FEC Issues Draft Advisory Opinion Disallowing State Office Holder from Using a Controlled Super PAC to Expend “Soft Money” to Promote or Oppose Federal Election Candidates

undefinedBy Marc A. Scaringi, Esq

The Federal Election Commission (FEC) has issued a draft advisory opinion disallowing a Super PAC controlled by a state office holder, South Carolina State Representative Nancy Mace, from paying for public communications that promote or support federal candidates with monies contributed by corporations or by individuals in excess of $5,000.00 per calendar year (sometimes referred to as “soft money”). The state office holder is permitted to form the Super PAC – an independent expenditure-only committee. However, because the state office holder exercises complete control over expenditures made by the Super PAC, its expenditures would be considered as those made by the state office holder as her agent. The Federal Election Campaign Act (FECA) prohibits state office holders and their agents from paying for public communications that promote or support federal candidates, except with funds that are subject to the limitations, prohibitions, and reporting requirements of the FECA. The purpose of this statutory prohibition is to ensure that state office holders are not used as conduits for “soft money” in federal elections.

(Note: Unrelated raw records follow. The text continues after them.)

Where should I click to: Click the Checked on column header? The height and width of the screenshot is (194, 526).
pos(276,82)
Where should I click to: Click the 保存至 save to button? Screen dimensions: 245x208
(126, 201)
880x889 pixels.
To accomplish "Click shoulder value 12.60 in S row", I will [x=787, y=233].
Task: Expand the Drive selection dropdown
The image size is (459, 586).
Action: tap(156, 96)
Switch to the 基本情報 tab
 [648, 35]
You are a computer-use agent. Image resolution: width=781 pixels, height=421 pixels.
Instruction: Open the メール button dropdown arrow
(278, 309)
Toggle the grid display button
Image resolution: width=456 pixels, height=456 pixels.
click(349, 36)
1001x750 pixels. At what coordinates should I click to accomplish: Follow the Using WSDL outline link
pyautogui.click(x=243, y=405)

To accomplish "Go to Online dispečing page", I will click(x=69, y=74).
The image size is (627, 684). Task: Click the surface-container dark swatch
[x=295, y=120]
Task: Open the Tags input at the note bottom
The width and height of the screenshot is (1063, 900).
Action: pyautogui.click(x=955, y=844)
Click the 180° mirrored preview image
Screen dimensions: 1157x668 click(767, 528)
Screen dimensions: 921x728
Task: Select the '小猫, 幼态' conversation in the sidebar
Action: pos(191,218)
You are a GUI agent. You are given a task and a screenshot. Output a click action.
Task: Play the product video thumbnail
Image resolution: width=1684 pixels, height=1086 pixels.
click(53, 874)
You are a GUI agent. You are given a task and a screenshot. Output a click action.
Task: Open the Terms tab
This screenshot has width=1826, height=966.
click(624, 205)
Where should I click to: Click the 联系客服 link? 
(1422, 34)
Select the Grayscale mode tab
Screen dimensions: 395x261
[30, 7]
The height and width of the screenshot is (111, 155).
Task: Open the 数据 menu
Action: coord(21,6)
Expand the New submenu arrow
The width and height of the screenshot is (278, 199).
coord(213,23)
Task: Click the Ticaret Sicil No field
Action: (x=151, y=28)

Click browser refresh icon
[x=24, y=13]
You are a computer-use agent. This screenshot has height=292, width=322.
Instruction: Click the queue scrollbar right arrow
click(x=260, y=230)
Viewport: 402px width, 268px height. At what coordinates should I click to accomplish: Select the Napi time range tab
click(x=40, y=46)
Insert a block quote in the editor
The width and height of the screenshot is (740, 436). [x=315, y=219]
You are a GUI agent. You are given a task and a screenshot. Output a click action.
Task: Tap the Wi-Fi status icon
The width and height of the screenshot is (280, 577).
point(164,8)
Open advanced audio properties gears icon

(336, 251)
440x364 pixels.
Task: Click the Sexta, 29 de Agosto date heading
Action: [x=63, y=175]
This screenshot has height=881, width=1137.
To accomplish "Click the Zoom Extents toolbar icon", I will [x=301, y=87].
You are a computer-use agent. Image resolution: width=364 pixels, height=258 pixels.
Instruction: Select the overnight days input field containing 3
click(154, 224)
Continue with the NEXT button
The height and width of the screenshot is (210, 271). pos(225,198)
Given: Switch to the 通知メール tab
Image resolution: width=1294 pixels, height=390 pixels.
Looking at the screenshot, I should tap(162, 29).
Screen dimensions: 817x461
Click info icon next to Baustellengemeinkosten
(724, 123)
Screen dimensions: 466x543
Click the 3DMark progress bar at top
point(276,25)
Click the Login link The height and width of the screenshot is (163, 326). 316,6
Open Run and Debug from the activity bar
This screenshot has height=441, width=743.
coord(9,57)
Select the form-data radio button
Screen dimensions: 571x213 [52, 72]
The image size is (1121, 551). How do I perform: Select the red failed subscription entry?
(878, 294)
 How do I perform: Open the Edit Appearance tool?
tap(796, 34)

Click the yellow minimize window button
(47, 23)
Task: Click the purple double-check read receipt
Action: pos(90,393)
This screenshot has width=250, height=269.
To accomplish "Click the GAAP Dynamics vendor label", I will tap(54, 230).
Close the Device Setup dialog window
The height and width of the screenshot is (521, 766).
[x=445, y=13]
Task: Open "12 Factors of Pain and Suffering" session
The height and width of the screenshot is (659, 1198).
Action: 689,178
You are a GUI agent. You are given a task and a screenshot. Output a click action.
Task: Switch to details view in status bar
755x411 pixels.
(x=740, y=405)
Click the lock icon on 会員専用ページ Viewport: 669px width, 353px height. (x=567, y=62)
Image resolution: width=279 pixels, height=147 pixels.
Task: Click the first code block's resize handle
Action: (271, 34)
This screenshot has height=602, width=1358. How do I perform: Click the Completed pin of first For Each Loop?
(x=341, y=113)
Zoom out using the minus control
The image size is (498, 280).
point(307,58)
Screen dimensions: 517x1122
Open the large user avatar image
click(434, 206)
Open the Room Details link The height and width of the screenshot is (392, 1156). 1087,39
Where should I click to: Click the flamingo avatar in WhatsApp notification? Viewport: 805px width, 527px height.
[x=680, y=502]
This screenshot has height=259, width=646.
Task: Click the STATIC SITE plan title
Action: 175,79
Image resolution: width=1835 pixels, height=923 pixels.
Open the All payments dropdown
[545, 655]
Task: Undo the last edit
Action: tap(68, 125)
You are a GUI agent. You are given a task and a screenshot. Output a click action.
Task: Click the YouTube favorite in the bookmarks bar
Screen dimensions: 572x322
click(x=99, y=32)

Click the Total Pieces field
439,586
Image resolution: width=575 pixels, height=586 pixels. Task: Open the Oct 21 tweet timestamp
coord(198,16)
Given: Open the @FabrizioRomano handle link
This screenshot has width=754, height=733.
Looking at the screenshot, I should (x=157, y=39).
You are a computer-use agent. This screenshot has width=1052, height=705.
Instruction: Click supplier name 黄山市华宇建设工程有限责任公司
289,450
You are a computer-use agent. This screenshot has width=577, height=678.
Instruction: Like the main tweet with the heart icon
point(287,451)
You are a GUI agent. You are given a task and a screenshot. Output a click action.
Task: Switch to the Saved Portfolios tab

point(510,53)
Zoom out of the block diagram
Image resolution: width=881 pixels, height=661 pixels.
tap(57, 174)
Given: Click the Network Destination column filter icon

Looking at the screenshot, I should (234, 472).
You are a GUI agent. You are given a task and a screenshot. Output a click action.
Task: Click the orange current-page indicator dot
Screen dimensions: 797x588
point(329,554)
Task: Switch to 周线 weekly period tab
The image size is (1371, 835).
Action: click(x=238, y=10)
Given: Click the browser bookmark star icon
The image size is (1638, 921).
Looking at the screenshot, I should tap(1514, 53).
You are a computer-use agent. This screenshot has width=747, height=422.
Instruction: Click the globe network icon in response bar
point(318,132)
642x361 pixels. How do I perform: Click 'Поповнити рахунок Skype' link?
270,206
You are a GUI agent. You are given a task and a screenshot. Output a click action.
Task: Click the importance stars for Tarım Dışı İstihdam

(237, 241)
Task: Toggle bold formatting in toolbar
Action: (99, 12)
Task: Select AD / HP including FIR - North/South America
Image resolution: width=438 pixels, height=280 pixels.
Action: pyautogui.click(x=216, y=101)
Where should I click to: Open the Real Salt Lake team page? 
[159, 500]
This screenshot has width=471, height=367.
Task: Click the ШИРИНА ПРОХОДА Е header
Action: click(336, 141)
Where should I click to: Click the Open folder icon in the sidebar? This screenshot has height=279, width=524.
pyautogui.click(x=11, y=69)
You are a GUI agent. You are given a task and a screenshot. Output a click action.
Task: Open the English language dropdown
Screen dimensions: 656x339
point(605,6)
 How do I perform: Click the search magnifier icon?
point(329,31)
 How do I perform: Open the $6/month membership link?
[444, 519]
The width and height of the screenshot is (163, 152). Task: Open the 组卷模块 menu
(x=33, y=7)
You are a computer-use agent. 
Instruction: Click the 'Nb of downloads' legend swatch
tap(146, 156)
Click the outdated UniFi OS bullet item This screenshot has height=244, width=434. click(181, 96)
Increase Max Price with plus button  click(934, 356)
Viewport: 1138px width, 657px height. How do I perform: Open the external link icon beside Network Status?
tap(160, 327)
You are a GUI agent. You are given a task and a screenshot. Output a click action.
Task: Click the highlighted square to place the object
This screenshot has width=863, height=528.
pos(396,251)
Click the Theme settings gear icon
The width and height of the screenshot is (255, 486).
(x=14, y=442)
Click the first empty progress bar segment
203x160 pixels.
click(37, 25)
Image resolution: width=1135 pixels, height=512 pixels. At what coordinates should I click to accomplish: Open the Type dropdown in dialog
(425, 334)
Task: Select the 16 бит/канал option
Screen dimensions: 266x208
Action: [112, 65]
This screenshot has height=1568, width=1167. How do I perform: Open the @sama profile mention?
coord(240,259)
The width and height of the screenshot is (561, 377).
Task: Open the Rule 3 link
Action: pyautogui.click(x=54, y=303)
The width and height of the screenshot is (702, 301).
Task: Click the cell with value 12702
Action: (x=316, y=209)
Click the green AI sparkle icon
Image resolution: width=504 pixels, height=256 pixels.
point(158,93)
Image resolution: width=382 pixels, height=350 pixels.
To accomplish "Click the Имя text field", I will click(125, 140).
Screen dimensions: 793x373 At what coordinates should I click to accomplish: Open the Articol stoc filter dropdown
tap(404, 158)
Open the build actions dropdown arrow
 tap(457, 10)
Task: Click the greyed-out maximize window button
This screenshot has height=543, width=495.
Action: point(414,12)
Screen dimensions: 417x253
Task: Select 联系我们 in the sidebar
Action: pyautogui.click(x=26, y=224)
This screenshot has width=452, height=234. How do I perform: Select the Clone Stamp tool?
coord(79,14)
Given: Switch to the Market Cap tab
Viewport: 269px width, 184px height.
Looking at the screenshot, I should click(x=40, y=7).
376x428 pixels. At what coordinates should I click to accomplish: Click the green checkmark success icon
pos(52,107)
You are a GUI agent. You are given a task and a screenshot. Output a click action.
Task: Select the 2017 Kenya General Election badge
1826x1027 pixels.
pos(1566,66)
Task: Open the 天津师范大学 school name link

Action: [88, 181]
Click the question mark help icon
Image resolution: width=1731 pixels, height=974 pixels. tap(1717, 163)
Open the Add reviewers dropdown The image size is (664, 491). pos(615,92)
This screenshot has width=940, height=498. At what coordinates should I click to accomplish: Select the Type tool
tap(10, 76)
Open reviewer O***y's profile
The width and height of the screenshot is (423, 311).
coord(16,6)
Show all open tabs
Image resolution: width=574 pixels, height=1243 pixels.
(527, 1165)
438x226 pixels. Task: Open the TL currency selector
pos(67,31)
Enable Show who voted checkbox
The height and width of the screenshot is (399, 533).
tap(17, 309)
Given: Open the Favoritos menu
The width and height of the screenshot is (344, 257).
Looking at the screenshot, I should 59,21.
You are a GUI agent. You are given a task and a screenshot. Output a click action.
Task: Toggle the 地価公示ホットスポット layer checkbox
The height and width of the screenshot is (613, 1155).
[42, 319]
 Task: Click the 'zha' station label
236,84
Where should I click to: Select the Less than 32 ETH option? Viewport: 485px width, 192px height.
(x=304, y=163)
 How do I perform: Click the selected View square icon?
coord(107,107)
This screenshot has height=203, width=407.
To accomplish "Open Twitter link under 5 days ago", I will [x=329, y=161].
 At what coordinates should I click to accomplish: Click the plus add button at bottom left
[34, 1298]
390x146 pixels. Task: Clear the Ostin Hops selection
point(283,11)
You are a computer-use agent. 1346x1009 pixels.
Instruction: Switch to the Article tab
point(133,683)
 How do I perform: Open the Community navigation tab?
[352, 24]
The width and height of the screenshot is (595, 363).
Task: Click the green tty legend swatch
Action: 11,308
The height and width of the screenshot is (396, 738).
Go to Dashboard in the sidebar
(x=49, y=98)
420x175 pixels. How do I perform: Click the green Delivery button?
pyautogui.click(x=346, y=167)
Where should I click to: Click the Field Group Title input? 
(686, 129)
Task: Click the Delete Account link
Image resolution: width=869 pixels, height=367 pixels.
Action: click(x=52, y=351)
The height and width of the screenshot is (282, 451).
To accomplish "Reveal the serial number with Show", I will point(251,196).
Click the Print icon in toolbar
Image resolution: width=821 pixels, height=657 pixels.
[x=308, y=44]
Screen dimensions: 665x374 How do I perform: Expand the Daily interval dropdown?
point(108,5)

To get around these limitations the state office holder, who requested the advisory opinion, formed a nonconnected committee that makes only independent expenditures (i.e. a Super PAC) in federal elections. The FEC draft advisory opinion says the state officer holder’s Super PAC may accept unlimited funds from individuals, corporations, and labor organizations, but may use only funds that are subject to the limits, prohibitions, and reporting requirements of the FECA to pay for public communications that promote, support, attack, or oppose a clearly identified federal candidate. Although state, district, or local committees of a political party may receive and expend “soft money,” provided it is maintained in a separate, “allocated” bank account, on these types of expenditures, state office holders may only receive soft money, they may not expend soft money in this manner. State Representative Mace will likely be required to set up a separate allocated account in which to collect and deposit contributions subject to such limitations (not more than $5,000.00 per individual per calendar year and no corporate contributions) and then expend those funds in the promotion or opposition of federal candidates.